Last year, the Defense Science Board recommended an additional $2 billion be allocated to the Pentagon’s budget in order to strengthen electronic warfare capabilities. This followed a series of embarrassing revelations about key weaknesses in the military’s weapons systems.
The F-35, a state-of-the-art fighter jet the US government spent $400 billion developing, was found to be highly vulnerable on its own, without the aid of electronic attack versions of the F-18, known as the Growler. If sent into combat without the Growler's support, the F-35s likely wouldn't survive in a fight against adversaries in the first days of war, according to Pentagon assessments. The Navy was also able to find a number of design issues with its new class of littoral combat ships, including a highly flawed electronic warfare suite. To address such criticism, the Defense Department plans to construct an upgraded model of the LCS with improved EW systems, a new 3D radar, and multi-function sonar arrays.

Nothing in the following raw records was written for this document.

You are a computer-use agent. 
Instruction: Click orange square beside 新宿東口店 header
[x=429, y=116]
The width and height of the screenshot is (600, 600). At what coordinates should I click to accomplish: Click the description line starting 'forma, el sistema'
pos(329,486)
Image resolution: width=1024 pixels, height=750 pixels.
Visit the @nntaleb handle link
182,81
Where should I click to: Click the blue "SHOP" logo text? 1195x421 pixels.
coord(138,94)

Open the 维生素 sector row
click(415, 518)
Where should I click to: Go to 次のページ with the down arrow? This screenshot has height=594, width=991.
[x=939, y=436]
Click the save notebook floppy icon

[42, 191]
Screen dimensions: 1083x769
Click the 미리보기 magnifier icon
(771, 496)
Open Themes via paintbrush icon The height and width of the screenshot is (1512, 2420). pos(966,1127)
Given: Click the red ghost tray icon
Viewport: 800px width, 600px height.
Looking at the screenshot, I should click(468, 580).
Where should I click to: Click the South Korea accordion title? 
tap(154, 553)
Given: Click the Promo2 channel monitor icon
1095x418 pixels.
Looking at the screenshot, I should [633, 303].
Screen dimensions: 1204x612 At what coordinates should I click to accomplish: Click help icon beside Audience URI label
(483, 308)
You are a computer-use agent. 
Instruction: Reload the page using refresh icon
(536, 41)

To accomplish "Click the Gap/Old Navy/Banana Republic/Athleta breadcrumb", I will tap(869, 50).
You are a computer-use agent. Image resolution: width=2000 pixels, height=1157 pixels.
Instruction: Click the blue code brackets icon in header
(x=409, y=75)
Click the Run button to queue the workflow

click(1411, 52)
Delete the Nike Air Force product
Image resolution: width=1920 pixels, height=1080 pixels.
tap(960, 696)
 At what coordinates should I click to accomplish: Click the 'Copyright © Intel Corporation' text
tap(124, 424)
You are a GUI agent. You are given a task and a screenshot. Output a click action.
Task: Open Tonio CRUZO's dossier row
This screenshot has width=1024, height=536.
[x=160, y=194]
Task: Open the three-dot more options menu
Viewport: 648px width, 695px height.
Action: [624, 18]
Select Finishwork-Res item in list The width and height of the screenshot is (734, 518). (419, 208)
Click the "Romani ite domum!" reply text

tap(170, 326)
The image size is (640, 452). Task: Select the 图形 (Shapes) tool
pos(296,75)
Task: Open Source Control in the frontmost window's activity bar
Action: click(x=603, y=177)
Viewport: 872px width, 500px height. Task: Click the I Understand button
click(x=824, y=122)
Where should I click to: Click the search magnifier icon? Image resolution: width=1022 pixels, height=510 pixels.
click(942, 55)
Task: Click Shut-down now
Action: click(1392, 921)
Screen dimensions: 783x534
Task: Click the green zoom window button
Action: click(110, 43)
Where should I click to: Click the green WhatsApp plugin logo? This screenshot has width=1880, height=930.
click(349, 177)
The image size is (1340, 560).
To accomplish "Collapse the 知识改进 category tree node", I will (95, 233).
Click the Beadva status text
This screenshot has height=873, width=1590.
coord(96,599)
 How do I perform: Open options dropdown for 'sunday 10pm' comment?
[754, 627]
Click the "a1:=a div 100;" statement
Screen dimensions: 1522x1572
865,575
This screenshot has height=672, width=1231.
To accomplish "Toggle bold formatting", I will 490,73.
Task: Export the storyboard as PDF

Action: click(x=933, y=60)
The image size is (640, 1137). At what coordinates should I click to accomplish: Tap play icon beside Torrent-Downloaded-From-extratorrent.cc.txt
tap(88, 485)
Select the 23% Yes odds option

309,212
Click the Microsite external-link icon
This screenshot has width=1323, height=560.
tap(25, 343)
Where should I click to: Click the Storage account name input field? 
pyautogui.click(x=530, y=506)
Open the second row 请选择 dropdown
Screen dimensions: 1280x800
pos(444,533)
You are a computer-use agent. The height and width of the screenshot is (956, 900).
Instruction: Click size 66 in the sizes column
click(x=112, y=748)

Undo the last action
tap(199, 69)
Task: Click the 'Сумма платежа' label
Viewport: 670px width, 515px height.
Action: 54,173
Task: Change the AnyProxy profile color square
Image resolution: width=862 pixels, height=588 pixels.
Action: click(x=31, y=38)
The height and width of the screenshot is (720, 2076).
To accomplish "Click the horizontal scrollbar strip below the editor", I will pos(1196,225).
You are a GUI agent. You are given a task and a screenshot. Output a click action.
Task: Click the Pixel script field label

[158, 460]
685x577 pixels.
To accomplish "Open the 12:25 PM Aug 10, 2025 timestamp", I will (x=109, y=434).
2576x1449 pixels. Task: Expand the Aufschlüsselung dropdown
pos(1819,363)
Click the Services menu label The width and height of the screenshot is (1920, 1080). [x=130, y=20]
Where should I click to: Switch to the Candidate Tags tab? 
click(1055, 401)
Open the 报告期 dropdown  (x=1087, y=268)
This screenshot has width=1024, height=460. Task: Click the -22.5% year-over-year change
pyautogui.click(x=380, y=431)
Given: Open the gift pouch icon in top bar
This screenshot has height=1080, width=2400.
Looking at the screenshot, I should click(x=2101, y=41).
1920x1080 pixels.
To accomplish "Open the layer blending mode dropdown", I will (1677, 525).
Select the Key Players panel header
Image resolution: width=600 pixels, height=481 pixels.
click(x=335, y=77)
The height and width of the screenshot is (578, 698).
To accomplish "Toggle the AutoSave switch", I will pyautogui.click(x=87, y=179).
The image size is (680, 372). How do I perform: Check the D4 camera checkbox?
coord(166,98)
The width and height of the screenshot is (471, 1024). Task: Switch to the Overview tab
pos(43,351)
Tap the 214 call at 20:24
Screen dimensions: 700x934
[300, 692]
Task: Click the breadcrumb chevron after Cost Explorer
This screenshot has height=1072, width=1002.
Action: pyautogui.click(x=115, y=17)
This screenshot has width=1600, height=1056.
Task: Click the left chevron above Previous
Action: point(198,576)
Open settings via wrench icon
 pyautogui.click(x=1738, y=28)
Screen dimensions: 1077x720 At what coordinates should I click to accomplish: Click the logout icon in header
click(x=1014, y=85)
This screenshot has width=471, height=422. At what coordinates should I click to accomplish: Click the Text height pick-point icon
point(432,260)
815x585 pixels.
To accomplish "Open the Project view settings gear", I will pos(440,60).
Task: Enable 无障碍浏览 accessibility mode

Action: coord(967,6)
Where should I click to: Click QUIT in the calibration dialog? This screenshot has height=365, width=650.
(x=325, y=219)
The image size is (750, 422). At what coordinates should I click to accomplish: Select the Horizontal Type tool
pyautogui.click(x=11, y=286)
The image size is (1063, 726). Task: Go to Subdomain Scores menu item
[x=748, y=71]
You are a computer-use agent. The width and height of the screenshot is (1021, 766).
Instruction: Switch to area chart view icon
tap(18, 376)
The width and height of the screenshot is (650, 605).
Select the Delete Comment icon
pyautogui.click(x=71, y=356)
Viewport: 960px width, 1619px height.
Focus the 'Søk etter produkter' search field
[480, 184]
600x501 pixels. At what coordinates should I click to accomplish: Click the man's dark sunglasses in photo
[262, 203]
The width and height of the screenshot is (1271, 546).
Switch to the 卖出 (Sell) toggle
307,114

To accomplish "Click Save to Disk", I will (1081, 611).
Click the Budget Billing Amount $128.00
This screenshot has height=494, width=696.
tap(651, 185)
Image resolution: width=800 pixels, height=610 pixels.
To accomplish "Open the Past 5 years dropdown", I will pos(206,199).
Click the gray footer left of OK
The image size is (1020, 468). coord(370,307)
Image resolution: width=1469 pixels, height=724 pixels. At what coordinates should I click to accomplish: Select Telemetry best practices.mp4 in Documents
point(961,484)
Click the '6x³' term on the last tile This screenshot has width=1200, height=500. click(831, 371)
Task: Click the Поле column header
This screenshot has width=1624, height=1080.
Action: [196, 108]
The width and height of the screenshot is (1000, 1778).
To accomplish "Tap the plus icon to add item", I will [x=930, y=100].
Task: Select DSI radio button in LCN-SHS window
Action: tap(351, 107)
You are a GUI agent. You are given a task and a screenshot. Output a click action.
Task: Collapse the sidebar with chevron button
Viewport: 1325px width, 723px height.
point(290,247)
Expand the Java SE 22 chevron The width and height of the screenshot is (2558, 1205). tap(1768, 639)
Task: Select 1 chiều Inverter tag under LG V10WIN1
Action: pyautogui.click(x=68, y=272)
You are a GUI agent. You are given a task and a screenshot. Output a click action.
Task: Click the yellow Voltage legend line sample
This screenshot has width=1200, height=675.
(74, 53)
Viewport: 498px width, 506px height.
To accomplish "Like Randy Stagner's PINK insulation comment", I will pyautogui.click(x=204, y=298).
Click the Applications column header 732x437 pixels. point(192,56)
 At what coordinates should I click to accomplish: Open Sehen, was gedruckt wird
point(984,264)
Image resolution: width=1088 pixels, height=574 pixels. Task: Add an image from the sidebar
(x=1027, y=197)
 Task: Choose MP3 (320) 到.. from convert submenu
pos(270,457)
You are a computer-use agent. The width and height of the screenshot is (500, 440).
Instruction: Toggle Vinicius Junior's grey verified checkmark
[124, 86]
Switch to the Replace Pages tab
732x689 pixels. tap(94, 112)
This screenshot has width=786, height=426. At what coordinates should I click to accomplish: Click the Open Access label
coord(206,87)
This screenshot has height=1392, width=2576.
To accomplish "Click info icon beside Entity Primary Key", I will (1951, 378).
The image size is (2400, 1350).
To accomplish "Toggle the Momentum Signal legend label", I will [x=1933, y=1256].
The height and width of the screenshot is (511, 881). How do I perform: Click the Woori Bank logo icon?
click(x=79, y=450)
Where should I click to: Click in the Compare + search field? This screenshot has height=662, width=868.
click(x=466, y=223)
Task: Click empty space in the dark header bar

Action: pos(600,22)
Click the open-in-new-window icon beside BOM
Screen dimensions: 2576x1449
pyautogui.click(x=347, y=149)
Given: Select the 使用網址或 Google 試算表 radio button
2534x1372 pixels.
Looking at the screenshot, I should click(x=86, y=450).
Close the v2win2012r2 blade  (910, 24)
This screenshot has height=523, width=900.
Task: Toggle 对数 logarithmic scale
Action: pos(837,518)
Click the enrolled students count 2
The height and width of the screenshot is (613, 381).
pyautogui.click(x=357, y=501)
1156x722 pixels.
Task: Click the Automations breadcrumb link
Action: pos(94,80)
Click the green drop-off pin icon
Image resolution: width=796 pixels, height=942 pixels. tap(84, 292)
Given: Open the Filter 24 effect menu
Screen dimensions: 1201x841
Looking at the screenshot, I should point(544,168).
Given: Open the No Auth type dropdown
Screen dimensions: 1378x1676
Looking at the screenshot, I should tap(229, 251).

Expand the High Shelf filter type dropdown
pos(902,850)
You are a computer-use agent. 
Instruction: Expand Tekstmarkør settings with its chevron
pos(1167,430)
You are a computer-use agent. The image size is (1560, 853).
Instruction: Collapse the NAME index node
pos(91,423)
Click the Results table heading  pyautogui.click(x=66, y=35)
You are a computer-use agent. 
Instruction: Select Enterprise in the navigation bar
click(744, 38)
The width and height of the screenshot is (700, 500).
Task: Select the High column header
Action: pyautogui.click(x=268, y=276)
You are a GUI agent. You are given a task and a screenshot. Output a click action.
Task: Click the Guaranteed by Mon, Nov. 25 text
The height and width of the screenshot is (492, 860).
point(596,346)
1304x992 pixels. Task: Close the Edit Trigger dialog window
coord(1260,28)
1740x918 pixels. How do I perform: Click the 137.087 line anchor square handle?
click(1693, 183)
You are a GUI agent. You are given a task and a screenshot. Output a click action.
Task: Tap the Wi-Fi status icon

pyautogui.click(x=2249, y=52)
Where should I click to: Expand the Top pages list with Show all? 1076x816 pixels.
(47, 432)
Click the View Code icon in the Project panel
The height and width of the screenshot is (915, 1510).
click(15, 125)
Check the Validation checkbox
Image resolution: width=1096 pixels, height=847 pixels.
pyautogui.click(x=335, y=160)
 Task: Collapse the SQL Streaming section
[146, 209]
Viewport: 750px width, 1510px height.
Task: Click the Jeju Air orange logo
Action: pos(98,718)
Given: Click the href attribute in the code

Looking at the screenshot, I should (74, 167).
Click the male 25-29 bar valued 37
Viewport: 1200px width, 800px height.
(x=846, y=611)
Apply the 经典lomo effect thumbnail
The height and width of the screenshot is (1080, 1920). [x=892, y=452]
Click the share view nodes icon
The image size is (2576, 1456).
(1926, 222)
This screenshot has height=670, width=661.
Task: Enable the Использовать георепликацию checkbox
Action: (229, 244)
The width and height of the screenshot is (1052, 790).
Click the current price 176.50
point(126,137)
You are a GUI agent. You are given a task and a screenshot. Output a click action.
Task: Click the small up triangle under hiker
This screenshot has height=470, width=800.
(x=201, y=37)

"It’s actually pretty clear what we need to do in many areas, but I’d say the scale of the EW problem today and the years of neglect make the remedy expensive," Kaminski said during a conference of the EW group, Association of Old Crows. "We also need something else besides money: We need senior level attention to the problem."
Senior level attention is what the committee hopes to provide, though Kendall told reporters that the $2 billion funding request is likely to go unfulfilled.
Defense Secretary Work is particularly concerned with missile defense systems.
"We need a demonstration…which can demonstrate to us that if someone throws a salvo of a hundred guided munitions [at us], we’ll be able to ride it out," Work said.
The Navy is also concluding a separate study on its own electronic warfare readiness. Last week, a top admiral indicated that the study would probably lead to the purchase of more Growler electronic attack jets.
On Tuesday, the Navy also announced that it was looking into ways to drastically increase the missile launching capabilities of its submarines.
One thing seems clear: the Pentagon seems very concerned that it may have dropped the ball.
Speaking of America’s various perceived threats, Work said that "now competitors have caught up in this regime and they’re going to fire mass guided missile salvoes at us."